DOCUMENT PASSAGE =
▼
The analysis in this paper focuses on boreal winter because the winter season has larger wind speed variability in the Northern Hemisphere (Archer and Jacobson 2013). In addition, the analysis of seasonal predictions of wind speed in winter can be relevant because of the higher variability in the supply of wind power in that particular season (Bett and Thornton 2016). This illustrates the potential of seasonal predictions for end users, because these predictions potentially have more impact where the interannual variability is the largest, although other seasons have also been analyzed (see Fig. S1 of the online supplemental material), and the conclusions apply equally. The predictions considered here are those issued on 1 November, for which 3-month statistics for the December–February period (DJF; also known as a 1-month-lead seasonal forecast) are made. Predictions over the period 1981–2013 have been used in the study. The prediction for DJF in 2013 has been used as an operational forecast, and the predictions over 1981–2012 have been used as the retrospective predictions (hindcasts) to be used in the validation process. This consideration aims to emulate true operational prediction conditions for which no observed information about the future is available.
To evaluate the System 4 prediction quality, we compare the predicted 10-m wind speed with the corresponding variable of the ERA-Interim reanalysis (Dee et al. 2011). This reanalysis uses the ECMWF IFS atmospheric model to assimilate observational data of many types, including in situ observations and satellite retrievals, to produce a spatially and temporally complete “best guess” gridded observational dataset. ERA-Interim has the same resolution as System 4. This resolution is fairly coarse, but this product offers uniform global coverage in exchange. Given the sparsity of global wind observations, reanalyses have demonstrated their potential usefulness for large-scale wind energy applications (Cannon et al. 2015). The problems related to the lack of a long-enough historical data record have also promoted the use of reanalyses by the wind industry (Rose and Apt 2015).
For this reason, and being aware that reanalysis estimates can often be far from point observed values, the reanalysis has been used as the best available estimate of wind speed. The choice of reanalysis dataset is arbitrary, and the conclusions are equally valid when using other reanalyses, either global or regional. Further work is needed to assess the seasonal predictions for the locations of specific wind farms.
▲
WRITTEN TASK 1 = Transcribe the passage on seasonal wind speed predictions, starting at the words "For this reason, and" and ending after the words "specific wind farms.".
The passage on seasonal wind speed predictions and the rows that follow it are unrelated.

RECORDS FOR THIS EXERCISE =
▼
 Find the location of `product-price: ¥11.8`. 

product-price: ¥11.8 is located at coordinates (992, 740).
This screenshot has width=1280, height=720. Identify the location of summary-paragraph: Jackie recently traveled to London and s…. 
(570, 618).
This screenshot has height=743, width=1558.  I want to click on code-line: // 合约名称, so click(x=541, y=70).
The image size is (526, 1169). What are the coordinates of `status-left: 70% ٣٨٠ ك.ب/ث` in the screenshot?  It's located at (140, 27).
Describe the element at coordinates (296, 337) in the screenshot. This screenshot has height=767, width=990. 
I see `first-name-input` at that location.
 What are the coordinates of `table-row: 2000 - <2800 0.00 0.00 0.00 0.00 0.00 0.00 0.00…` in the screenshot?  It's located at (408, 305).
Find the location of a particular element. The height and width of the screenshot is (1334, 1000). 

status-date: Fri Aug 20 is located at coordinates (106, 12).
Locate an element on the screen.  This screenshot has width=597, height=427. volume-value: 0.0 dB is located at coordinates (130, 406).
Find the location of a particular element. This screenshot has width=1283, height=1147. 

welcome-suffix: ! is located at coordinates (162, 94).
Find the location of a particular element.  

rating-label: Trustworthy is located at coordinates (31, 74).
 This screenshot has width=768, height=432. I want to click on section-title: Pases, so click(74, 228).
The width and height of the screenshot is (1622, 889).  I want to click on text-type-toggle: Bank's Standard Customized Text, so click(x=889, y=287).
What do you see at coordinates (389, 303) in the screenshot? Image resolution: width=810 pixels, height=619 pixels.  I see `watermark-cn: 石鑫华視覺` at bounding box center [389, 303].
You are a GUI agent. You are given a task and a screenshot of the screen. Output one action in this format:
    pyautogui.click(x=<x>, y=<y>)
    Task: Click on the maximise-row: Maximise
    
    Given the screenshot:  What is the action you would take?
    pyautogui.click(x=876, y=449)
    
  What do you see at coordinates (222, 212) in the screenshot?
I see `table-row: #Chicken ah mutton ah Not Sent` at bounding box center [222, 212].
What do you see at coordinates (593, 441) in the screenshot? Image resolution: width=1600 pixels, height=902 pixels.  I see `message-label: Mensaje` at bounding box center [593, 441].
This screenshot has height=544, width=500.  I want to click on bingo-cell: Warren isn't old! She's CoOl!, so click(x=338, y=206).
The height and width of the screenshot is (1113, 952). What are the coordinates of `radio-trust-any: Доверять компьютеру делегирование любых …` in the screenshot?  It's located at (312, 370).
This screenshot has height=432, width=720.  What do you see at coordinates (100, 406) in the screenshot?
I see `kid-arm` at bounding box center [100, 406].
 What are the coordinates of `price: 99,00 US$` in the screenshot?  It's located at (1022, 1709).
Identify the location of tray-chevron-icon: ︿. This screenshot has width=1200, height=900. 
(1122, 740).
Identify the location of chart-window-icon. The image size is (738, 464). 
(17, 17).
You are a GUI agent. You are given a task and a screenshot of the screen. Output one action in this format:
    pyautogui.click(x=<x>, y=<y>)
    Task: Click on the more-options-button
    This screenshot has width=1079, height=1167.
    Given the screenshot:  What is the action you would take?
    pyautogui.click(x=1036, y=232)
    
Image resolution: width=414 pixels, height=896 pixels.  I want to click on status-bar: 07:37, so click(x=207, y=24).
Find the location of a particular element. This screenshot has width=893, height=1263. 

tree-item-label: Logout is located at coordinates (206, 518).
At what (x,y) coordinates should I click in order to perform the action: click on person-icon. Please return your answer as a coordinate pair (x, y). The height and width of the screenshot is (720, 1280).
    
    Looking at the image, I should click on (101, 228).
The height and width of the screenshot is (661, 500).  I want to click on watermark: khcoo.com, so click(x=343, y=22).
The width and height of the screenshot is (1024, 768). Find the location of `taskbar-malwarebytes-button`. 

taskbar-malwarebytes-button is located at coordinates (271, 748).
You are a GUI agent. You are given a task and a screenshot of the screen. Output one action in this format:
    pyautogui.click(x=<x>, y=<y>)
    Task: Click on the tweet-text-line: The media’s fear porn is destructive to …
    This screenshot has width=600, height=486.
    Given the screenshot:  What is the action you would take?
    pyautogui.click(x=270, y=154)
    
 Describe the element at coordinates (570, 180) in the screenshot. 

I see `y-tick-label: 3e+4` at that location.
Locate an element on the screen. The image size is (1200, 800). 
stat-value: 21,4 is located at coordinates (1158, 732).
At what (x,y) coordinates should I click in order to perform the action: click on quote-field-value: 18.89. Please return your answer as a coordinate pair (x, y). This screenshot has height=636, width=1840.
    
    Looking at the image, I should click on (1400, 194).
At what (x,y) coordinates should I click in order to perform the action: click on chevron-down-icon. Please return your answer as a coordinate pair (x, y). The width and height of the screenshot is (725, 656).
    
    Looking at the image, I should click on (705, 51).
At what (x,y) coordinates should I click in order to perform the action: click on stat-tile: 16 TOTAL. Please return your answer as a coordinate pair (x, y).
▲
WRITTEN TASK 2 = Restate word for word the lines of the rows from the line containing "Identify the location of tray-chevron-icon: ︿." through the line containing "The height and width of the screenshot is (661, 500).", including both of those lines.

ANSWER SECTION 1 =
For this reason, and being aware that reanalysis estimates can often be far from point observed values, the reanalysis has been used as the best available estimate of wind speed. The choice of reanalysis dataset is arbitrary, and the conclusions are equally valid when using other reanalyses, either global or regional. Further work is needed to assess the seasonal predictions for the locations of specific wind farms.

ANSWER SECTION 2 =
Identify the location of tray-chevron-icon: ︿. This screenshot has width=1200, height=900. 
(1122, 740).
Identify the location of chart-window-icon. The image size is (738, 464). 
(17, 17).
You are a GUI agent. You are given a task and a screenshot of the screen. Output one action in this format:
    pyautogui.click(x=<x>, y=<y>)
    Task: Click on the more-options-button
    This screenshot has width=1079, height=1167.
    Given the screenshot:  What is the action you would take?
    pyautogui.click(x=1036, y=232)
    
Image resolution: width=414 pixels, height=896 pixels.  I want to click on status-bar: 07:37, so click(x=207, y=24).
Find the location of a particular element. This screenshot has width=893, height=1263. 

tree-item-label: Logout is located at coordinates (206, 518).
At what (x,y) coordinates should I click in order to perform the action: click on person-icon. Please return your answer as a coordinate pair (x, y). The height and width of the screenshot is (720, 1280).
    
    Looking at the image, I should click on (101, 228).
The height and width of the screenshot is (661, 500).  I want to click on watermark: khcoo.com, so click(x=343, y=22).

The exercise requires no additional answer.